## Action item
Transcribe the entries below without alteration.

## Materials provided

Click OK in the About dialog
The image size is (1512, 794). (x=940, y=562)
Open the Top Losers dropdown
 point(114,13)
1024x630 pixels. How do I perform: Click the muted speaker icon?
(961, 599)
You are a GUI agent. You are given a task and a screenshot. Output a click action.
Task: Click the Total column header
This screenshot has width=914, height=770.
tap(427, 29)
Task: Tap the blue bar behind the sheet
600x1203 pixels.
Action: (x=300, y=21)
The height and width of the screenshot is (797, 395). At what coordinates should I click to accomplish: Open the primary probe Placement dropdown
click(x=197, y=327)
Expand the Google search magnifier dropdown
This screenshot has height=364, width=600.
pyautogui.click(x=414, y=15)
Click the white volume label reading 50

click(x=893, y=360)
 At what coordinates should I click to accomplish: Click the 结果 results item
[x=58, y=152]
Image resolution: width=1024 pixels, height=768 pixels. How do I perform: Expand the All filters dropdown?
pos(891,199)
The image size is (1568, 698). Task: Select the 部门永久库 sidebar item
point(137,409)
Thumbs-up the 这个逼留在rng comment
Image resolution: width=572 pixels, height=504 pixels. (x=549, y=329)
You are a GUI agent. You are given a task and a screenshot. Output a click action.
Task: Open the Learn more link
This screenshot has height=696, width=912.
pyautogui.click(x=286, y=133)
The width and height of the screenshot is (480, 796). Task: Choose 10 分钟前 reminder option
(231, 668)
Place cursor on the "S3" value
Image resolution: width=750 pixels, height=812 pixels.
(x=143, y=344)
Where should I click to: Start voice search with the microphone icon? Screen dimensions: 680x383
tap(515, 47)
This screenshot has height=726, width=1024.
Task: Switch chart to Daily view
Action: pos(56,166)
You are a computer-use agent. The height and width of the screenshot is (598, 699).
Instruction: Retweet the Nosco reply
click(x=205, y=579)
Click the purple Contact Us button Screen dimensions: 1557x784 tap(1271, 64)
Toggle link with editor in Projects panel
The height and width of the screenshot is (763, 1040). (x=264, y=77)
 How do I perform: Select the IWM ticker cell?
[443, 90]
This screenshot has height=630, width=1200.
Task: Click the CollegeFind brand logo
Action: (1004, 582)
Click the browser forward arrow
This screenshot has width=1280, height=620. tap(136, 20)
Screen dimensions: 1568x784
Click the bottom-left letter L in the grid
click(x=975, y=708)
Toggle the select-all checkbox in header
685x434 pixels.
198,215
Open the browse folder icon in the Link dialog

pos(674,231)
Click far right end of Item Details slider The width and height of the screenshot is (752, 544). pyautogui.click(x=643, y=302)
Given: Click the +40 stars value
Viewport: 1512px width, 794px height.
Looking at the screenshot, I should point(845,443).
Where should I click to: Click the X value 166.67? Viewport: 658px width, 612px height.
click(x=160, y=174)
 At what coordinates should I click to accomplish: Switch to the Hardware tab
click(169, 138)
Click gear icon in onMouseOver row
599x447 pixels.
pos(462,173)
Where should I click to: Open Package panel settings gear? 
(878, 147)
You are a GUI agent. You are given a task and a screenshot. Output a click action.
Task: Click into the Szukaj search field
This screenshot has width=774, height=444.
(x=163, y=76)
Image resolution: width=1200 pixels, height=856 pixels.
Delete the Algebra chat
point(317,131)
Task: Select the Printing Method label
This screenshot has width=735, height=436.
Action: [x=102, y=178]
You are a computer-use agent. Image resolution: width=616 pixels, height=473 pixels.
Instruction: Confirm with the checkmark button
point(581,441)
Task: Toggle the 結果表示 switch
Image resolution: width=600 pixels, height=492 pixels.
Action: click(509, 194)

## Output below
Click OK in the About dialog
The image size is (1512, 794). (x=940, y=562)
Open the Top Losers dropdown
 point(114,13)
1024x630 pixels. How do I perform: Click the muted speaker icon?
(961, 599)
You are a GUI agent. You are given a task and a screenshot. Output a click action.
Task: Click the Total column header
This screenshot has width=914, height=770.
tap(427, 29)
Task: Tap the blue bar behind the sheet
600x1203 pixels.
Action: (x=300, y=21)
The height and width of the screenshot is (797, 395). At what coordinates should I click to accomplish: Open the primary probe Placement dropdown
click(x=197, y=327)
Expand the Google search magnifier dropdown
This screenshot has height=364, width=600.
pyautogui.click(x=414, y=15)
Click the white volume label reading 50

click(x=893, y=360)
 At what coordinates should I click to accomplish: Click the 结果 results item
[x=58, y=152]
Image resolution: width=1024 pixels, height=768 pixels. How do I perform: Expand the All filters dropdown?
pos(891,199)
The image size is (1568, 698). Task: Select the 部门永久库 sidebar item
point(137,409)
Thumbs-up the 这个逼留在rng comment
Image resolution: width=572 pixels, height=504 pixels. (x=549, y=329)
You are a GUI agent. You are given a task and a screenshot. Output a click action.
Task: Open the Learn more link
This screenshot has height=696, width=912.
pyautogui.click(x=286, y=133)
The width and height of the screenshot is (480, 796). Task: Choose 10 分钟前 reminder option
(231, 668)
Place cursor on the "S3" value
Image resolution: width=750 pixels, height=812 pixels.
(x=143, y=344)
Where should I click to: Start voice search with the microphone icon? Screen dimensions: 680x383
tap(515, 47)
This screenshot has height=726, width=1024.
Task: Switch chart to Daily view
Action: pos(56,166)
You are a computer-use agent. The height and width of the screenshot is (598, 699).
Instruction: Retweet the Nosco reply
click(x=205, y=579)
Click the purple Contact Us button Screen dimensions: 1557x784 tap(1271, 64)
Toggle link with editor in Projects panel
The height and width of the screenshot is (763, 1040). (x=264, y=77)
 How do I perform: Select the IWM ticker cell?
[443, 90]
This screenshot has height=630, width=1200.
Task: Click the CollegeFind brand logo
Action: (1004, 582)
Click the browser forward arrow
This screenshot has width=1280, height=620. tap(136, 20)
Screen dimensions: 1568x784
Click the bottom-left letter L in the grid
click(x=975, y=708)
Toggle the select-all checkbox in header
685x434 pixels.
198,215
Open the browse folder icon in the Link dialog

pos(674,231)
Click far right end of Item Details slider The width and height of the screenshot is (752, 544). pyautogui.click(x=643, y=302)
Given: Click the +40 stars value
Viewport: 1512px width, 794px height.
Looking at the screenshot, I should point(845,443).
Where should I click to: Click the X value 166.67? Viewport: 658px width, 612px height.
click(x=160, y=174)
 At what coordinates should I click to accomplish: Switch to the Hardware tab
click(169, 138)
Click gear icon in onMouseOver row
599x447 pixels.
pos(462,173)
Where should I click to: Open Package panel settings gear? 
(878, 147)
You are a GUI agent. You are given a task and a screenshot. Output a click action.
Task: Click into the Szukaj search field
This screenshot has width=774, height=444.
(x=163, y=76)
Image resolution: width=1200 pixels, height=856 pixels.
Delete the Algebra chat
point(317,131)
Task: Select the Printing Method label
This screenshot has width=735, height=436.
Action: [x=102, y=178]
You are a computer-use agent. Image resolution: width=616 pixels, height=473 pixels.
Instruction: Confirm with the checkmark button
point(581,441)
Task: Toggle the 結果表示 switch
Image resolution: width=600 pixels, height=492 pixels.
Action: click(509, 194)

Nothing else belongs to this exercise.